Our results show that a much smaller share of candidates use anti–economic elite rhetoric. Even the most generic terms, such as “special interest,” and references to money in politics and large corporations are employed by roughly 15% of candidates. Under 10% of candidates call out Wall Street, billionaires, millionaires, CEOs, etc.

Candidates who make it to competitive general elections are far more likely to use such anti-elite rhetoric (nearly twice as likely), but even here only 30% to 35% of candidates invoke the negative influence of special interests and corporate donors….”

Abbot and Deveaux also see a telling disconnect between messenger and message among Democratic candidates.

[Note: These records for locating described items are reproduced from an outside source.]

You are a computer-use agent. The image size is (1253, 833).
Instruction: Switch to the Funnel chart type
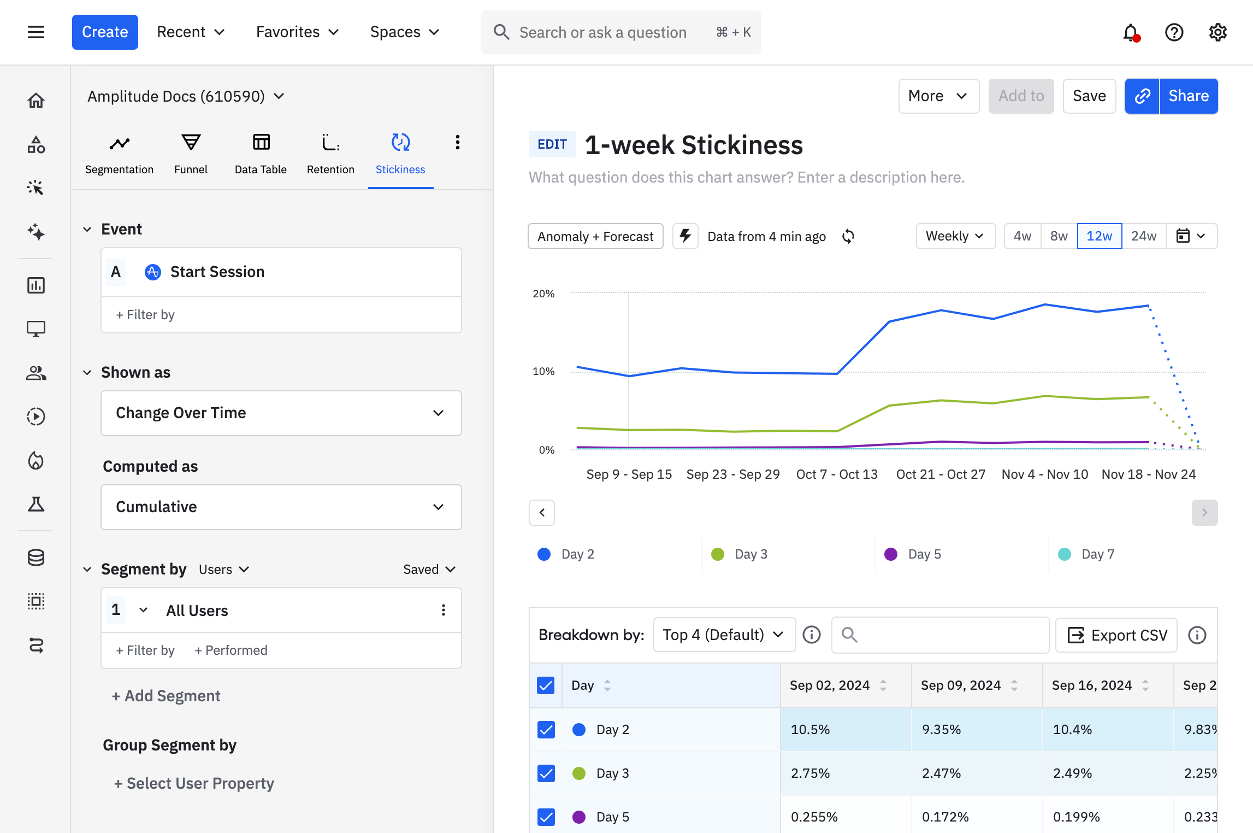[191, 153]
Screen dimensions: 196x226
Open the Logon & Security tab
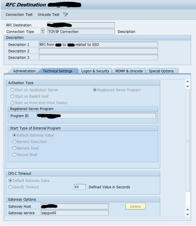click(95, 71)
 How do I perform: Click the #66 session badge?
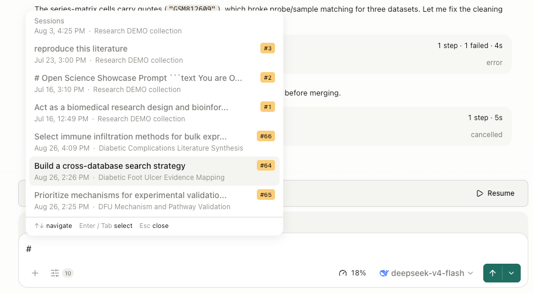[266, 136]
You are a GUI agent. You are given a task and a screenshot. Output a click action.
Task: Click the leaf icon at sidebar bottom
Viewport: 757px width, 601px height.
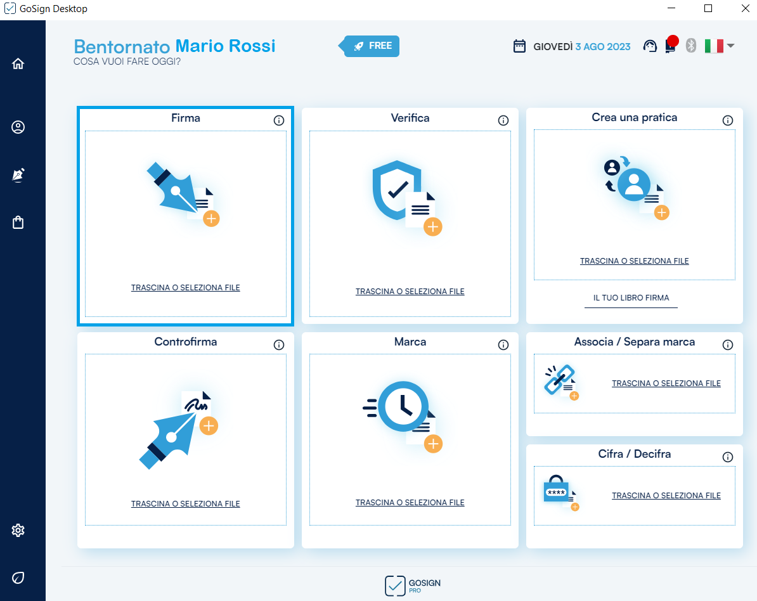pyautogui.click(x=18, y=578)
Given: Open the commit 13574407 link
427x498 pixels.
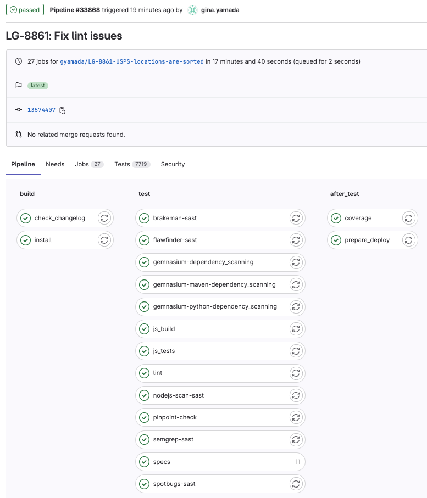Looking at the screenshot, I should pyautogui.click(x=41, y=110).
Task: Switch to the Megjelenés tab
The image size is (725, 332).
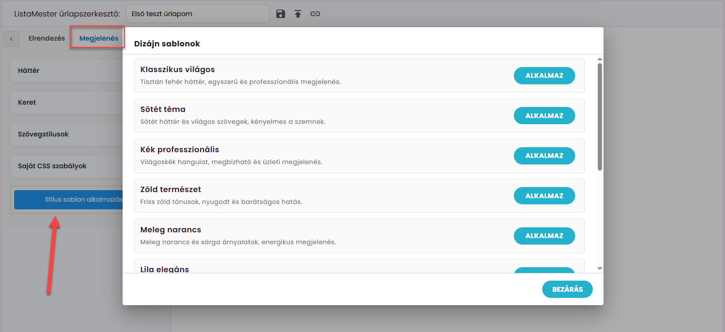Action: pos(98,38)

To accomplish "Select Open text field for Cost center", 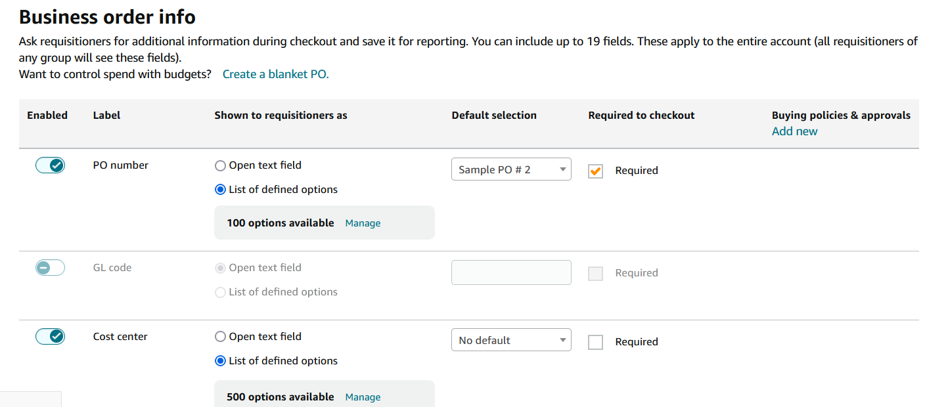I will (221, 337).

Our previous work indicated that working-class voters prefer candidates who come from working-class backgrounds. Talk is cheap, and with the growing distrust of elites and the two major parties, maybe even anti-elite rhetoric isn’t enough to persuade voters that candidates actually understand or care about the problems they face. The only types of candidates that working-class voters consistently see as understanding their interests are those with working-class backgrounds.

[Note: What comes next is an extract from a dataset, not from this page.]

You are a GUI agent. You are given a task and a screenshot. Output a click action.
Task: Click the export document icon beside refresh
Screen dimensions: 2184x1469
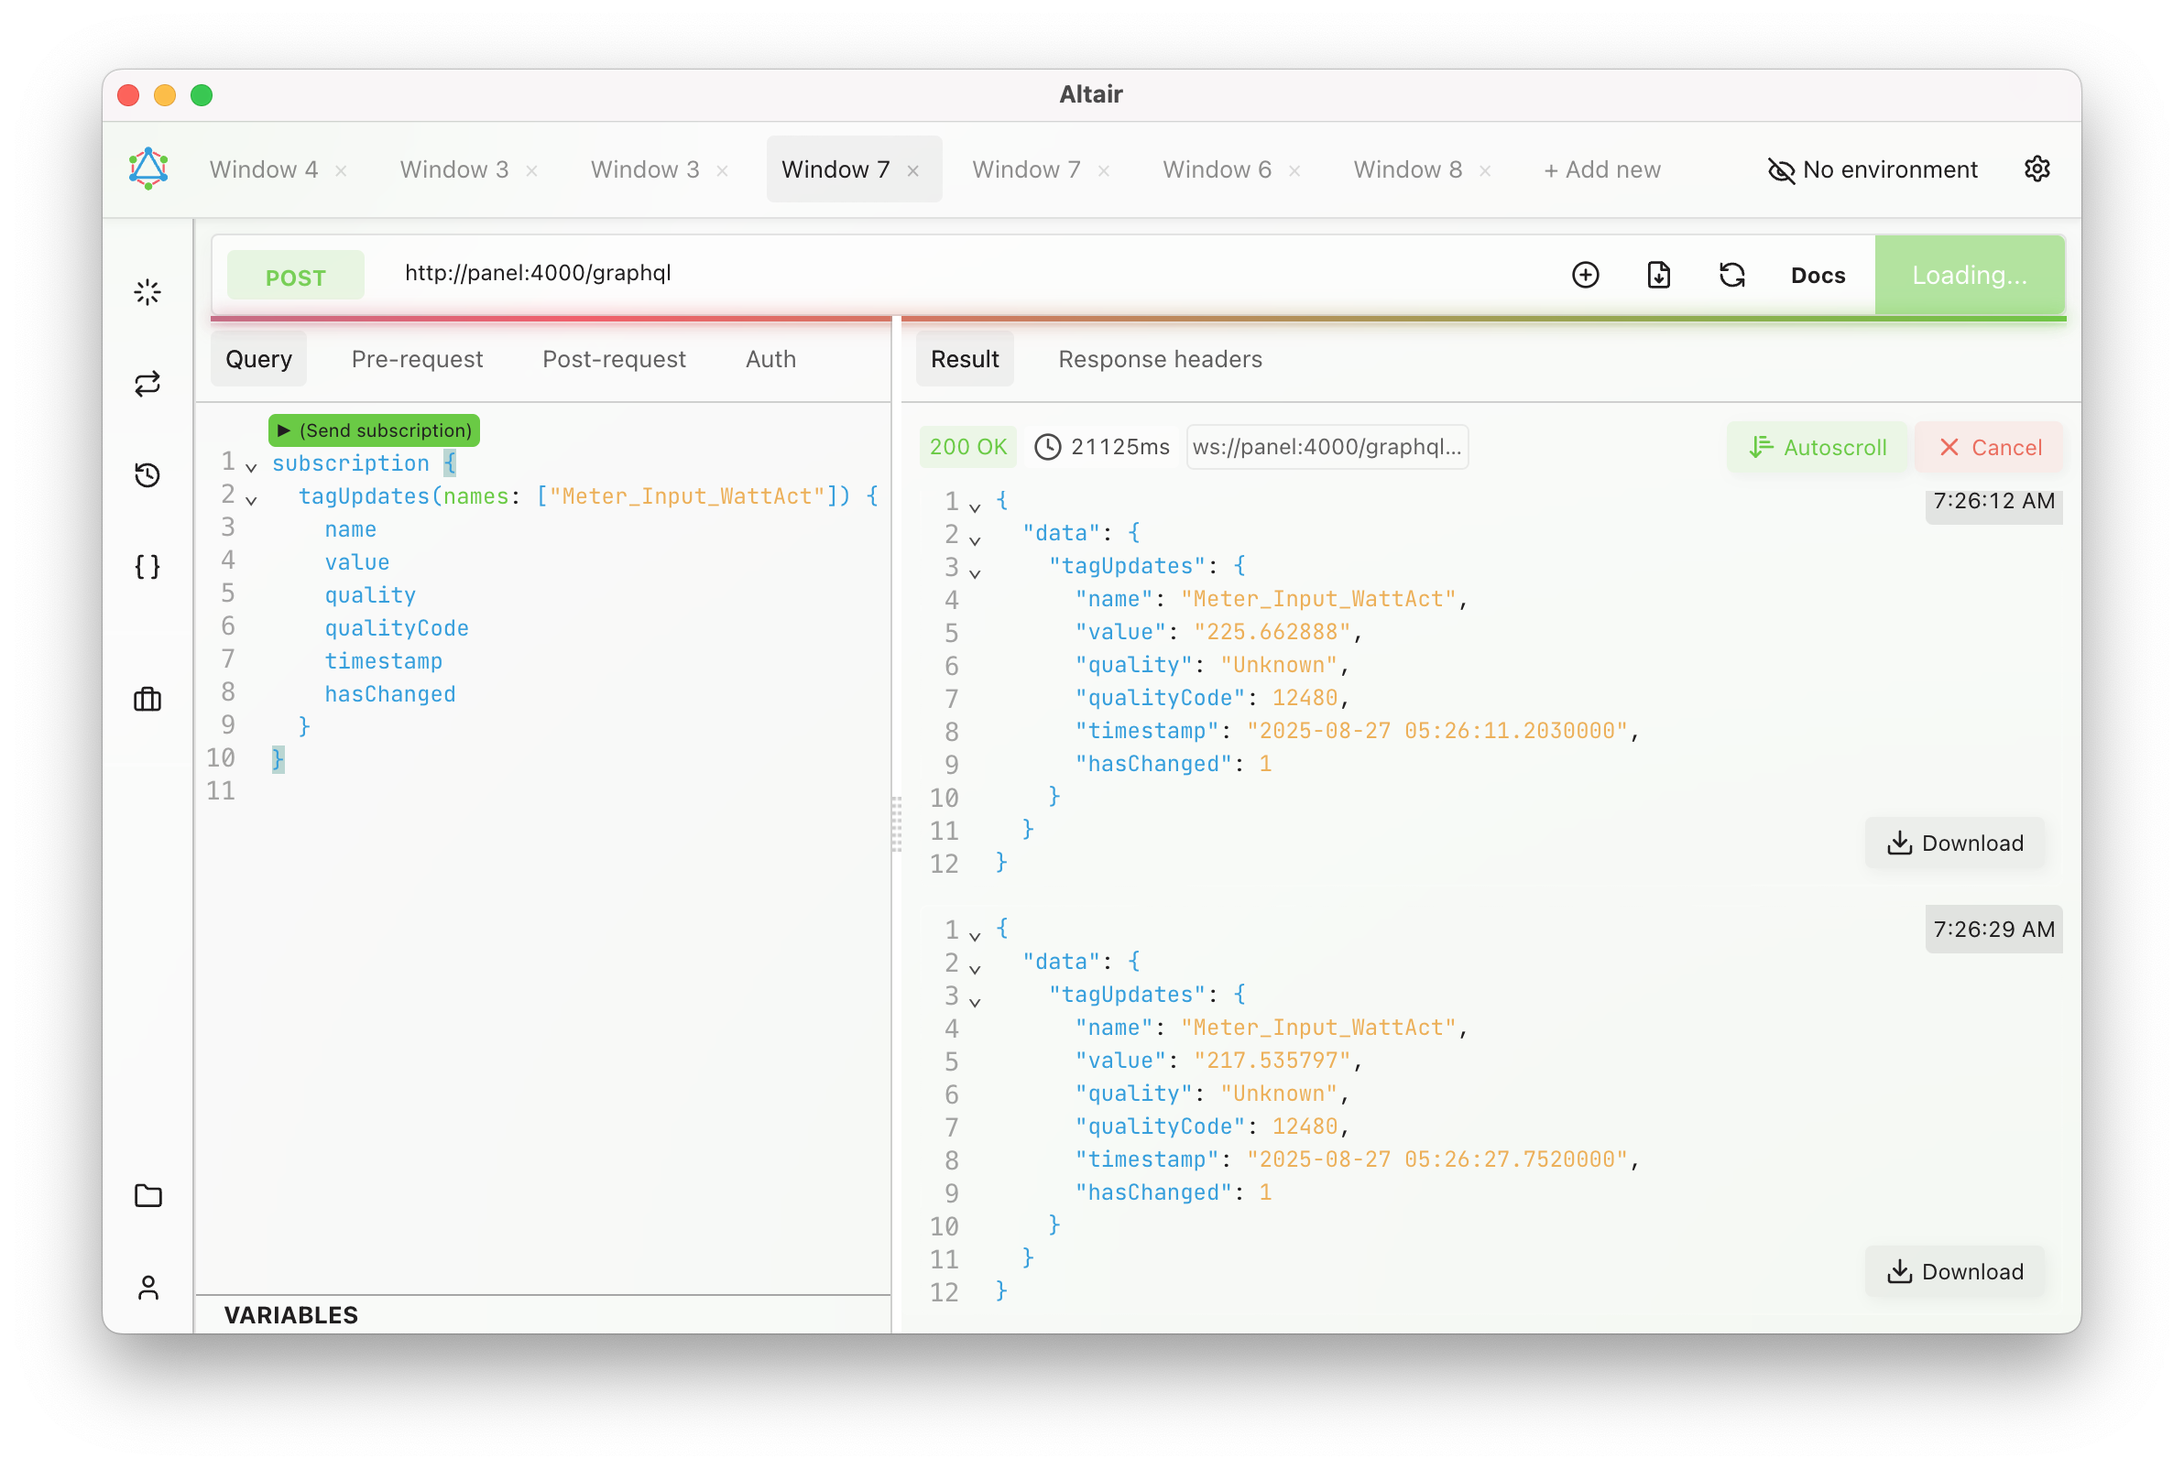coord(1658,275)
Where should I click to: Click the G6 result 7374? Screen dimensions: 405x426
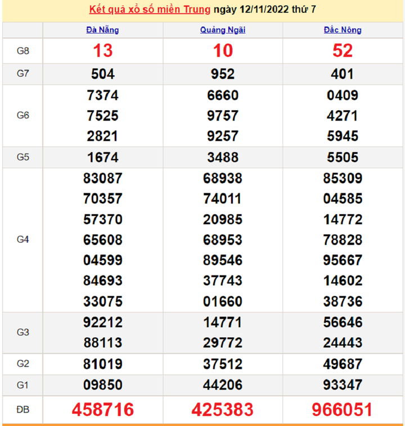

Yet despite making up over 60% of the population, working-class Americans are almost nowhere to be found among the 2022 Democratic candidates. Just 2.3% of the 925 candidates for which we could find occupational backgrounds were working-class (understood as having held exclusively working-class jobs before entering politics). If we expand our definition of working class to include service-sector professionals such as teachers and nurses, this number increases slightly to 5.9%. And if we further expand it to include candidates who ever had a working-class job in their adult lives, the share is roughly 20%. Democratic candidates are hardly representative of the American public.

They identify major obstacles to working-class candidates running for office, including:

So why then are there so few working-class candidates? There are many possible reasons, including more limited access to rich donor networks, less capacity to take time off to run for office, limited prior experience holding office, and difficulty raising money. On the latter score, our analysis of 2022 candidates finds that working-class candidates are systematically trounced in the primaries, where they just don’t raise the same amount of money as other candidates do. When they make it to the general elections, however, we find that working-class candidates do just as well as other candidates, indicating that it is not some intrinsic quality of these candidates that is holding them back.

The authors  urge Democrats to put “egalitarian economics, along with anti–economic elite and pro-worker language, at the heart of their campaign messaging — and finding more working-class candidates who can deliver that messaging convincingly.”